▶ DOCUMENT SECTION:
------------------------------------------------
Mixing health care and engineering for new careers
A partnership of scientists from across the United States is tackling cancer not from a health care perspective but from an engineering standpoint.
Using manufacturing models and scalable technologies, this $20 million National Science Foundation-funded effort, with $3 million sub-awarded to the University of Georgia, is developing the technology to infuse T-cells with a virus that attacks cancer cells from inside the body. Called the Center for Cell Manufacturing Technologies, or CMaT, the project is working to increase the quality, scalability and ability to transport these specialized treatments to increase access to the new technology.
CMaT is a key component of an emerging field called bio-engineering. It's cutting-edge and growing, and it needs a workforce to match.
Cory Buxton, a professor in the UGA College of Education, is here to help. Buxton is working on the educational component of CMaT to create programs and curriculum that can reach kids starting in elementary school, up to high school, technical college and college students.
"I'm the co-director of the workforce development team," said Buxton. This team includes the Georgia Institute of Technology, UGA, the University of Wisconsin-Madison and the University of Puerto Rico-Mayaguez. "Together we're developing education and workforce training at all levels."
For example, in elementary schools, students might get a lesson about cells and learn how changes to them can help your body fight off cancer. At the university level, Buxton says, it could be a module inserted into a core biology or engineering class to introduce freshmen and underrepresented students in STEM fields to the concept of cell or tissue manufacturing. At UGA, which has a master's degree in bio-engineering, this seed planted early in someone's college career could turn them on to an advanced degree.
------------------------------------------------
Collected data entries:

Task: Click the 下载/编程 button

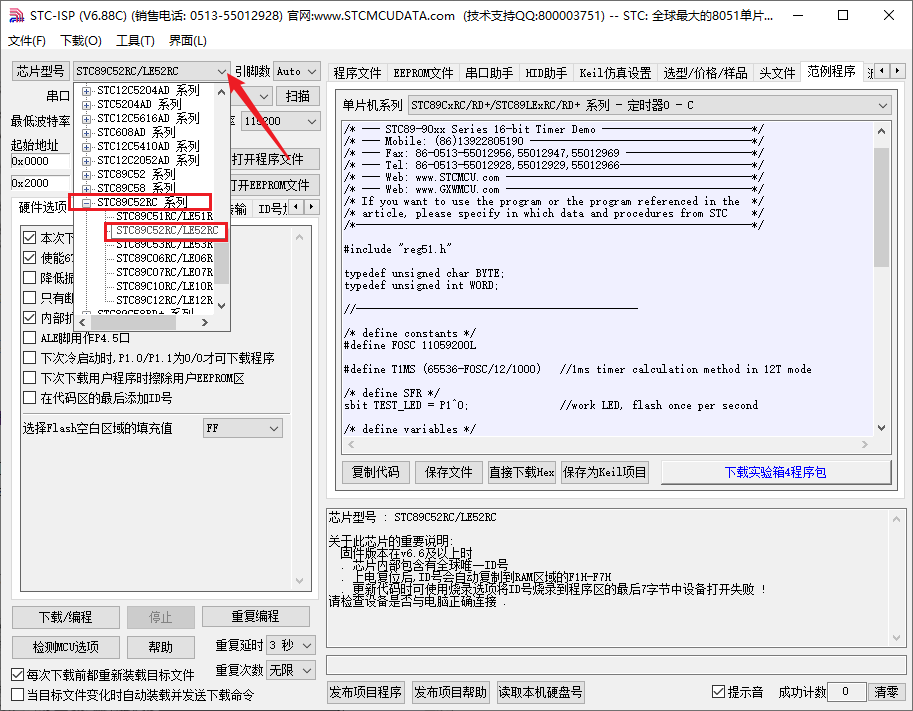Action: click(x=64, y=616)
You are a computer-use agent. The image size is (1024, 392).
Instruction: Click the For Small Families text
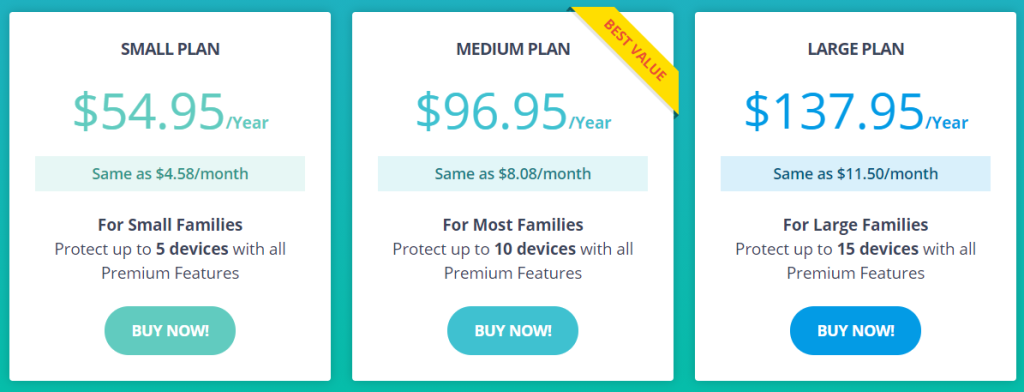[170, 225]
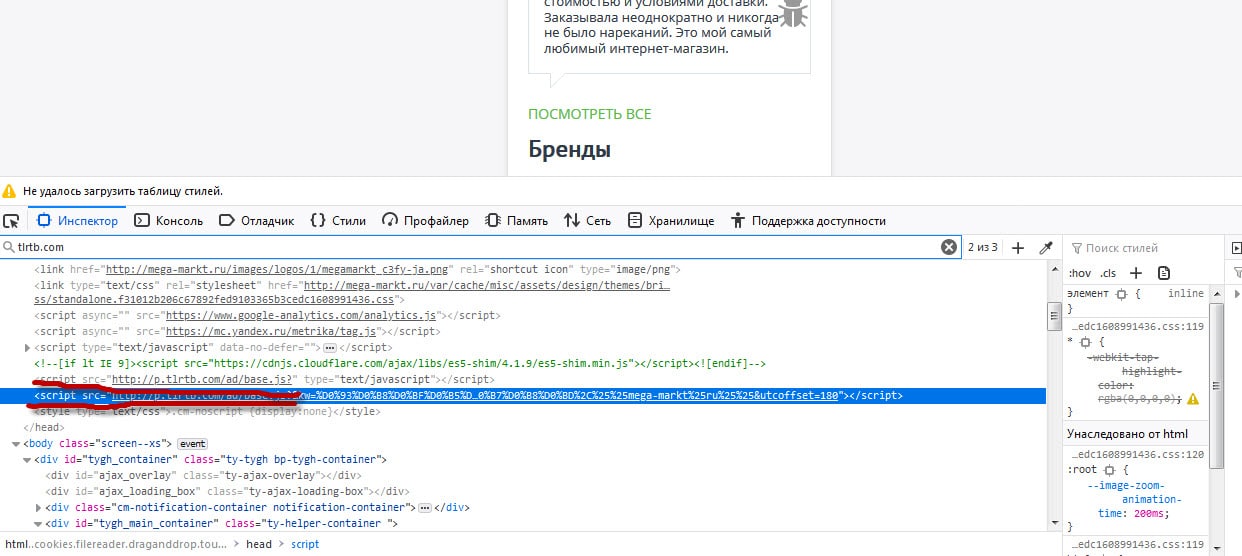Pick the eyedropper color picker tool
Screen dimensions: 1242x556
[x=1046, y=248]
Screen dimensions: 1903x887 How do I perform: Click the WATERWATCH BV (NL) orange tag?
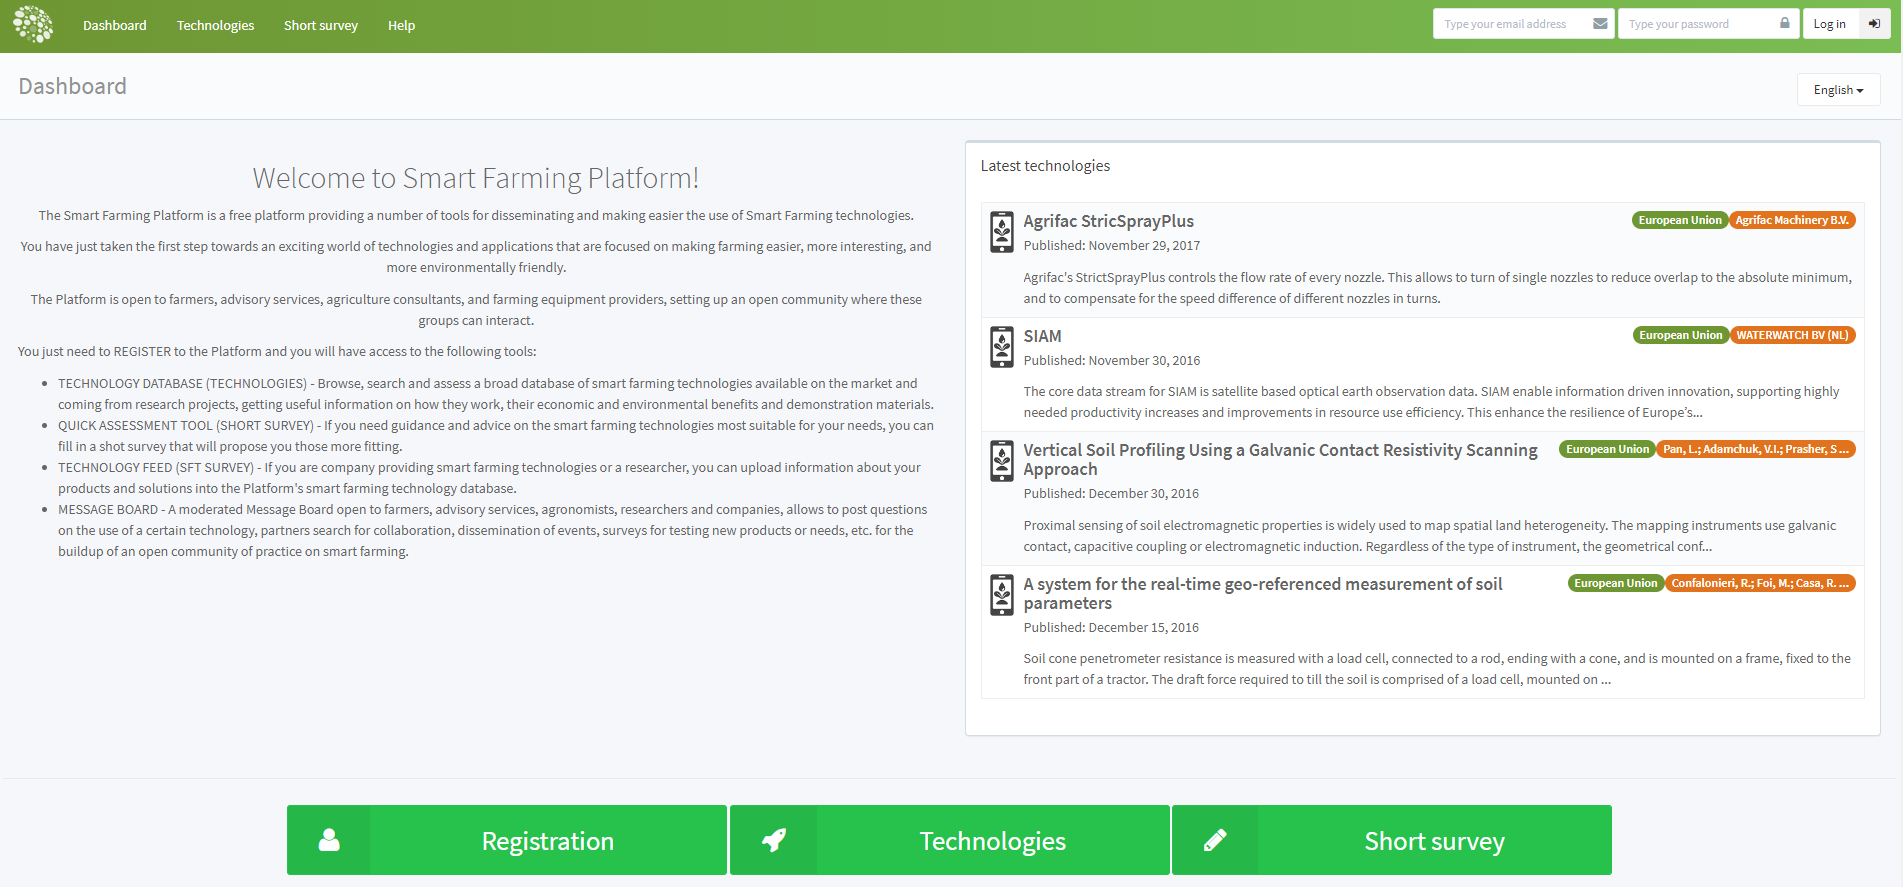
------------------------------------------------
▶ WORK ORDER:
In the article on mixing health care and engineering, how much of the $20 million National Science Foundation funding was sub-awarded to the University of Georgia?

▶ REPLY TO THE TASK:
$3 million